Question

What is ${\Delta _r}G$ (KJ / mole) for synthesis of ammonia at 298 K at following sets of partial pressure:
${N_2}(g) + 3{H_2}(g) \rightleftharpoons 2N{H_3}(g);{\Delta _r}{G^0} = - 33\dfrac{{KJ}}{{mol}}$
[Take R = 8.3 J / K mole, $log2 = 0.3$; $log3 = 0.48$ ]

Gas:	${N_2}$	${H_2}$	$N{H_3}$
Pressure (atm):	1	3	0.02

A.+6.5
B.-6.5
C.+60.5
D.-60.5

Answer 1

For the given reaction, ${N_2}(g) + 3{H_2}(g) \rightleftharpoons 2N{H_3}(g);$ the partial pressures of the reactant and product are given, also given are the ${\Delta _r}{G^0}$, Temperature (T) and R. So, substituting the value in the Gibbs free energy equation, ${\Delta _r}G = {\Delta _r}{G^0} + RTln\,{Q_R}$ we can calculate the value of ${\Delta _r}G$.

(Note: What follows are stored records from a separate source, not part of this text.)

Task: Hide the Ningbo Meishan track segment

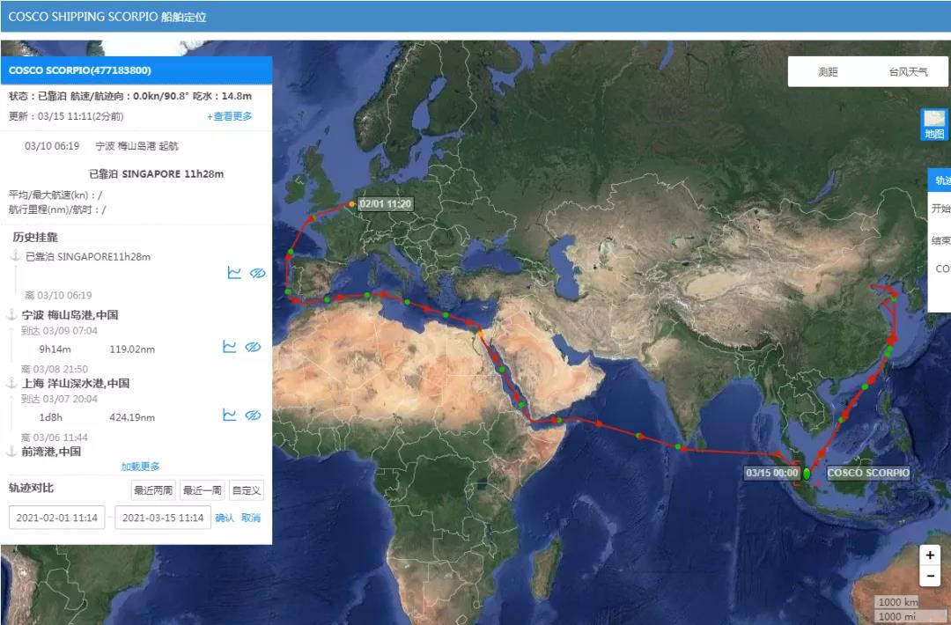Action: [254, 348]
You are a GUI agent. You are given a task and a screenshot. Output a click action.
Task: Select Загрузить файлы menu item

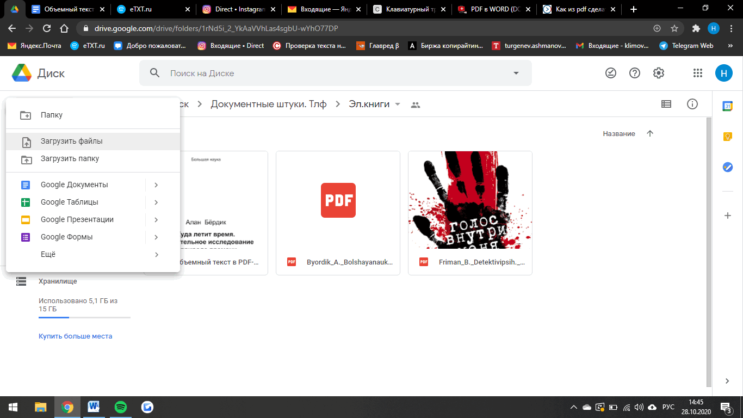pos(71,141)
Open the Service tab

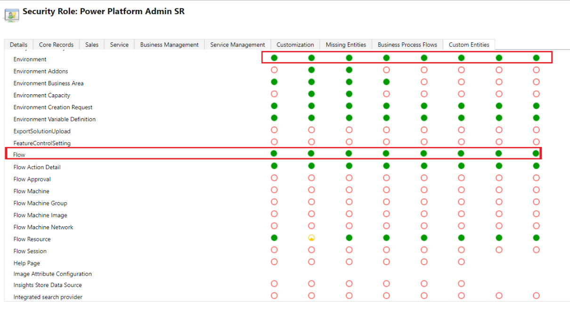pyautogui.click(x=119, y=44)
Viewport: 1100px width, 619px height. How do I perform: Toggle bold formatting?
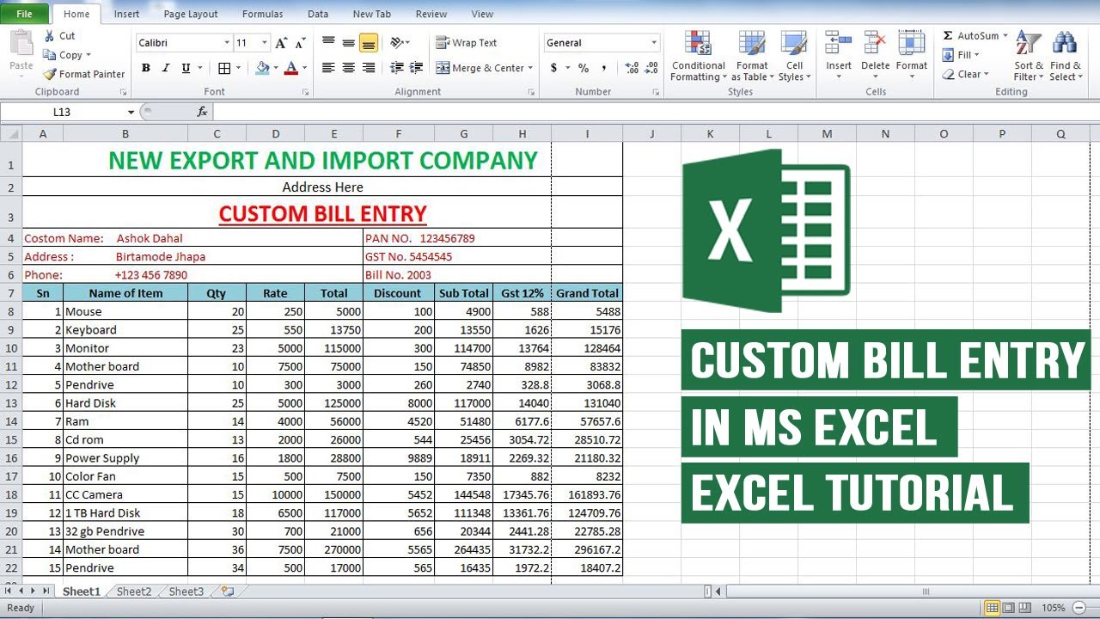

Complete step by step solution:
${N_2}(g) + 3{H_2}(g) \rightleftharpoons 2N{H_3}(g)$ {Given reaction}
Given in the question are,
${\Delta _r}{G^0} = - 33\dfrac{{KJ}}{{mol}}$
$R = 8.3\dfrac{J}{{K\,mole}}$
Temperature, $T = 298K$
Partial pressure of $N{H_3}$ gas ${p_{N{H_3}}} = 0.02$
Partial pressure of ${H_2}$ gas ${p_{{H_2}}} = 3$
Partial pressure of ${N_2}$ gas ${p_{{N_2}}} = 1$
The equation for Gibbs Free energy is,
${\Delta _r}G = {\Delta _r}{G^0} + RT\ln \,{Q_R}$ ………… Equation (1)
For a gas phase reaction of the type
$aA\left( g \right) + bB\left( g \right) \rightleftharpoons cC\left( g \right) + dD\left( g \right)$,
${Q_R} = \dfrac{{{p^c}C \times {p^d}D}}{{{p^a}A \times {p^b}B}}$
$\Rightarrow {\Delta _r}G = {\Delta _r}{G^0} + RTln\dfrac{{{p^c}C \times {p^d}D}}{{{p^a}A \times {p^b}B}}$
This shows that if you increase the partial pressure of a product gas, $\Delta G$ becomes more positive.
If you increase the partial pressure of a reactant gas, $\Delta G$ becomes more negative.

Now, ${Q_R} = \dfrac{{{p^2}N{H_3}}}{{{p^3}{H_2} \times p{N_2}}}$
$= \dfrac{{{{(0.02)}^2}}}{{{3^2} \times 1}} = \dfrac{{0.0004}}{9} = 4.445$
Substituting the values of ${\Delta _r}{G^0}$, ${Q_R}$, R and T in equation (1)
${\Delta _r}G = {\Delta _r}{G^0} + RTln\,{Q_R}$
$\Rightarrow$ ${\Delta _r}G = - 33 + 8.3 \times 298ln4.445$
$\Rightarrow$ ${\Delta _r}G = - 60.5\dfrac{{KJ}}{{mole}}$
So, the value of ${\Delta _r}G = - 60.5\dfrac{{KJ}}{{mole}}$ for the synthesis of ammonia at 298 K.

Therefore, the correct answer is option (D).

Note: The decrease in moles of gas in the Haber ammonia synthesis drives the entropy change negative, which makes the reaction spontaneous only at low temperatures. Thus, higher T which speeds up the reaction also reduces the extent.